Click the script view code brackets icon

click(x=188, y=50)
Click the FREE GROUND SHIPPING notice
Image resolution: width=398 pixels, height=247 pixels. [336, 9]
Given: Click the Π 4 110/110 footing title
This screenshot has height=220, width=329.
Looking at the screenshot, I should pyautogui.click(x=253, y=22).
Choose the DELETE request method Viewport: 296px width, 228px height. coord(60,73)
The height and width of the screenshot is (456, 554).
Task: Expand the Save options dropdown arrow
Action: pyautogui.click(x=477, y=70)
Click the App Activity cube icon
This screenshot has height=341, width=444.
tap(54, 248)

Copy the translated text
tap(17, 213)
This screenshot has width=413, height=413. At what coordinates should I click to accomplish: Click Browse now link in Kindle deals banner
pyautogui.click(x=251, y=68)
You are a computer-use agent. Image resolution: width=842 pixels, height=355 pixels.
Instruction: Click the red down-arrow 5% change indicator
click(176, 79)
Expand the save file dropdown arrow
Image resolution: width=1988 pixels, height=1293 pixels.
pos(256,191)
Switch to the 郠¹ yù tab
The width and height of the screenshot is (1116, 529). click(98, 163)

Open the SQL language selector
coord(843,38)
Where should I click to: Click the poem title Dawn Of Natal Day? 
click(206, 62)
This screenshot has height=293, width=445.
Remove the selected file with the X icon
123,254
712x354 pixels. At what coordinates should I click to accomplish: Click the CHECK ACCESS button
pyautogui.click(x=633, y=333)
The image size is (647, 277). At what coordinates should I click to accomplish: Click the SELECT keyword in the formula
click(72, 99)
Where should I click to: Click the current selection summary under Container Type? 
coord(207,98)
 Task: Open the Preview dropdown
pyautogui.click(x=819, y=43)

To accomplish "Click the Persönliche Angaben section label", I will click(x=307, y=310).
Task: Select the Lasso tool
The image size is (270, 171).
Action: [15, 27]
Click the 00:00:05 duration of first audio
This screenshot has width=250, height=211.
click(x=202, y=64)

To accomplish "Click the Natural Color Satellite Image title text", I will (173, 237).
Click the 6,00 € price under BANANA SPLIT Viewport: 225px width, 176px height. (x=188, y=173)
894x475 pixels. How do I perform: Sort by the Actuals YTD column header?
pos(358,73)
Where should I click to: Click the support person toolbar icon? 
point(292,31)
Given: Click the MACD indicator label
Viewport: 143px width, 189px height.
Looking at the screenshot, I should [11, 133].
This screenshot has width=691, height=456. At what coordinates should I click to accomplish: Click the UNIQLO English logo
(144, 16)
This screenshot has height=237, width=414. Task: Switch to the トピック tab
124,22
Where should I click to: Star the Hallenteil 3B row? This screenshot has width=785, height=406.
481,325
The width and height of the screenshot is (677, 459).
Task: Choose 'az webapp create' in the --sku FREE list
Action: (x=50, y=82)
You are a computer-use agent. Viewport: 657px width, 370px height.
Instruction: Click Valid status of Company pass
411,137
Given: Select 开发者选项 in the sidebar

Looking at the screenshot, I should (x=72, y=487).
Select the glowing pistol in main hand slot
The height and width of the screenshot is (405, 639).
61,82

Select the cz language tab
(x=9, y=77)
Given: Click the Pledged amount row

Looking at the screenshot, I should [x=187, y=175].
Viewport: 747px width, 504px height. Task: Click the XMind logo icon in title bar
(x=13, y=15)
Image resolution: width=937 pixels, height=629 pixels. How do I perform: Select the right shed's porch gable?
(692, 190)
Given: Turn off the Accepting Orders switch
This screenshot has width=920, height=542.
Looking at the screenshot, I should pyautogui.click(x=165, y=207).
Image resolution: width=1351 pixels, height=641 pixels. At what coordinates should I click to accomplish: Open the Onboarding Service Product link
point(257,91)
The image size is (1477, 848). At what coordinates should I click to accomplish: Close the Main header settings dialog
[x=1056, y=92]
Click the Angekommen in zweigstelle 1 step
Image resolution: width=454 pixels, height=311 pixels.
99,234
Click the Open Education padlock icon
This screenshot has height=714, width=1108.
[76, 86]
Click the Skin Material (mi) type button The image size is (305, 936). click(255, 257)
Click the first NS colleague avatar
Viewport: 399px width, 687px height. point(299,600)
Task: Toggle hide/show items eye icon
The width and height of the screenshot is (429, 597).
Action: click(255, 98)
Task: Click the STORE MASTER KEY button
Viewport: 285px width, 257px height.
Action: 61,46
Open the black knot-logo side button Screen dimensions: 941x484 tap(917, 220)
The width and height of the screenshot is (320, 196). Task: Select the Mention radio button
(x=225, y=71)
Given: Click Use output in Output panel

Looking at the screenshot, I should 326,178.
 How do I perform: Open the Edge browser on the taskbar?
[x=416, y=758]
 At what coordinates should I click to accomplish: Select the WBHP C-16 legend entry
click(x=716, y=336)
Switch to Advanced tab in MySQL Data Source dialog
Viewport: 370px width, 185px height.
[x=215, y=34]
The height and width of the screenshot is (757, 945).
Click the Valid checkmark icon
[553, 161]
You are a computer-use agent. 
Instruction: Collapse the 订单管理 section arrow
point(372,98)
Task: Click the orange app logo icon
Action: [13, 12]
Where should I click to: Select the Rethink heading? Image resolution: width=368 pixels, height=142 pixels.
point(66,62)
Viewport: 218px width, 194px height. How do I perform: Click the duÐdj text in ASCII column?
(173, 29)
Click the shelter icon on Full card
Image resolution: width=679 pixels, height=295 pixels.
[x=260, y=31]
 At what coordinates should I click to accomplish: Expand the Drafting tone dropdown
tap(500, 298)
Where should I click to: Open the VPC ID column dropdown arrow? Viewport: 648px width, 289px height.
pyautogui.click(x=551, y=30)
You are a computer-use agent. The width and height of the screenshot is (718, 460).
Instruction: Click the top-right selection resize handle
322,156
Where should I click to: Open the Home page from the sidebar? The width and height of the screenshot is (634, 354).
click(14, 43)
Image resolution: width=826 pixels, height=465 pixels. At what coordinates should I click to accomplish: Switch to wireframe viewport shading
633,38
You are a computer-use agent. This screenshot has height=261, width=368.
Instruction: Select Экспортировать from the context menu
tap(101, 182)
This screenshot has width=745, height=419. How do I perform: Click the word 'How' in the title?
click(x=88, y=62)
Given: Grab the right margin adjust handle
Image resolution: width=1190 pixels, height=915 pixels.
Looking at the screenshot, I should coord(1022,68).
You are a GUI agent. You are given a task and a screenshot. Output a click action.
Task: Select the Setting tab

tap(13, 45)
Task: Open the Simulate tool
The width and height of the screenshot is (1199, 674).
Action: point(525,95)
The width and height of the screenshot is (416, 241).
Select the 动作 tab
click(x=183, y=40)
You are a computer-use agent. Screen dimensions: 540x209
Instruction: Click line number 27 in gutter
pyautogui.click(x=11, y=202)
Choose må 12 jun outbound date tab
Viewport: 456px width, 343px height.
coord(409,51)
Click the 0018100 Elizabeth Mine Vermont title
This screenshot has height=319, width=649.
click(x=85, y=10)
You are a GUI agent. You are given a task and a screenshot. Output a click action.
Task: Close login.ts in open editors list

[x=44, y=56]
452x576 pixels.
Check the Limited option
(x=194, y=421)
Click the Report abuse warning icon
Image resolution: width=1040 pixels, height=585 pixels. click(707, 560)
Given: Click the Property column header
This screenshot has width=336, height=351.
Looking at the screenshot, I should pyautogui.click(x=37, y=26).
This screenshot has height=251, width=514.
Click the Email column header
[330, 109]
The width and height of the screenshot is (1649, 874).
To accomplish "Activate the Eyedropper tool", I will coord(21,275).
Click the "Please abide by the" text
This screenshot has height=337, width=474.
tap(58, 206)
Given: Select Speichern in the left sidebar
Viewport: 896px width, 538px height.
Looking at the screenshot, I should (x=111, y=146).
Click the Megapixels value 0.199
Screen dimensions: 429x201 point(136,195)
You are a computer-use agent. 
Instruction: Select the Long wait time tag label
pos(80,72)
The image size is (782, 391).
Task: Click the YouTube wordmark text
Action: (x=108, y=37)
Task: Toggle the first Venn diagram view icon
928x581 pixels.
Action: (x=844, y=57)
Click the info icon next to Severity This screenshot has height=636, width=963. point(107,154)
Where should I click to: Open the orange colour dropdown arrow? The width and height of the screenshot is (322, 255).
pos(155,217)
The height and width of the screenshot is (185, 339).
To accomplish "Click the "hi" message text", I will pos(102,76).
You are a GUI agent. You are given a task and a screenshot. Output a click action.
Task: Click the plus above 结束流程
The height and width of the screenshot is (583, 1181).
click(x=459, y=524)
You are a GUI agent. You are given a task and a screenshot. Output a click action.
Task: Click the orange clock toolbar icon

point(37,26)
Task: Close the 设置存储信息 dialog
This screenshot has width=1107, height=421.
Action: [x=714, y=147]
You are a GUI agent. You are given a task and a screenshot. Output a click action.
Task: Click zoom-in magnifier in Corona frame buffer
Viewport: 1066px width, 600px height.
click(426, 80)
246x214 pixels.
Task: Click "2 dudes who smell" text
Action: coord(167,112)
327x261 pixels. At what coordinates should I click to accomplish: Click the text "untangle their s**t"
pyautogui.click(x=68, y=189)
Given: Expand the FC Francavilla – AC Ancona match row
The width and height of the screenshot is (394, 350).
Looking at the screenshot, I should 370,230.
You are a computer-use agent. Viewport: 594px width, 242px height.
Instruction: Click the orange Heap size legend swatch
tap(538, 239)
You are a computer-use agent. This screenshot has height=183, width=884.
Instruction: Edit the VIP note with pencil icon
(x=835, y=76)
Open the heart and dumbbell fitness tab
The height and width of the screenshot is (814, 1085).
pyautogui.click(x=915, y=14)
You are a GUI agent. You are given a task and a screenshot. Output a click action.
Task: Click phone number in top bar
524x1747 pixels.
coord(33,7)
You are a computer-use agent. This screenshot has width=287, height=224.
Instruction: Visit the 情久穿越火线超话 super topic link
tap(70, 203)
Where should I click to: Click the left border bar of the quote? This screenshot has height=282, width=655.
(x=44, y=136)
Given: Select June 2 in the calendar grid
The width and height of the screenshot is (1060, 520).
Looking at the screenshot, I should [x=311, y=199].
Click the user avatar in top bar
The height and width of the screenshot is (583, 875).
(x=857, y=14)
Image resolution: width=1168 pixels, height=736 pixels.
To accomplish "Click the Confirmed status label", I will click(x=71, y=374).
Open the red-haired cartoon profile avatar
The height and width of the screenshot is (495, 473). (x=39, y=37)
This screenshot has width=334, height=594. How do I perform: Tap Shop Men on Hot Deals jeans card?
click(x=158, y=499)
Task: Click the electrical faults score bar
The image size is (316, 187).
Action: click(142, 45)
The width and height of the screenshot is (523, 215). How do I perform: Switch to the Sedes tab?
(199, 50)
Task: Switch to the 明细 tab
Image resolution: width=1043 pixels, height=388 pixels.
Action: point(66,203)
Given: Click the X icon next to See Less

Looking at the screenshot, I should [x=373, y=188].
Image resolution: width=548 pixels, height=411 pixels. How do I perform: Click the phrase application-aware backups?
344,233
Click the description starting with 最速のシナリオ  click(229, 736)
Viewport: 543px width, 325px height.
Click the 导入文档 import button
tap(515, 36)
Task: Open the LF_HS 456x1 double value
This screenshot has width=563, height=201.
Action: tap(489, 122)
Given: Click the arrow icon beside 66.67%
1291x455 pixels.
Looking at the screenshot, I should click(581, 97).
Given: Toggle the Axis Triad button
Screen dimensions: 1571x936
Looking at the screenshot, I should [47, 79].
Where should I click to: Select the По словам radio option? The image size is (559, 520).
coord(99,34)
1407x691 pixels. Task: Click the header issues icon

What is required: Give as a numbered list the lines of the entries from the line containing "Task: Open the Simulate tool" up to and including the line containing "tap(58, 206)", leaving out blank lines.

Correct response:
1. Task: Open the Simulate tool
2. The width and height of the screenshot is (1199, 674).
3. Action: point(525,95)
4. The width and height of the screenshot is (416, 241).
5. Select the 动作 tab
6. click(x=183, y=40)
7. You are a computer-use agent. Screen dimensions: 540x209
8. Instruction: Click line number 27 in gutter
9. pyautogui.click(x=11, y=202)
10. Choose må 12 jun outbound date tab
11. Viewport: 456px width, 343px height.
12. coord(409,51)
13. Click the 0018100 Elizabeth Mine Vermont title
14. This screenshot has height=319, width=649.
15. click(x=85, y=10)
16. You are a GUI agent. You are given a task and a screenshot. Output a click action.
17. Task: Close login.ts in open editors list
18. [x=44, y=56]
19. 452x576 pixels.
20. Check the Limited option
21. (x=194, y=421)
22. Click the Report abuse warning icon
23. Image resolution: width=1040 pixels, height=585 pixels. click(707, 560)
24. Given: Click the Property column header
25. This screenshot has width=336, height=351.
26. Looking at the screenshot, I should pyautogui.click(x=37, y=26).
27. This screenshot has height=251, width=514.
28. Click the Email column header
29. [330, 109]
30. The width and height of the screenshot is (1649, 874).
31. To accomplish "Activate the Eyedropper tool", I will coord(21,275).
32. Click the "Please abide by the" text
33. This screenshot has height=337, width=474.
34. tap(58, 206)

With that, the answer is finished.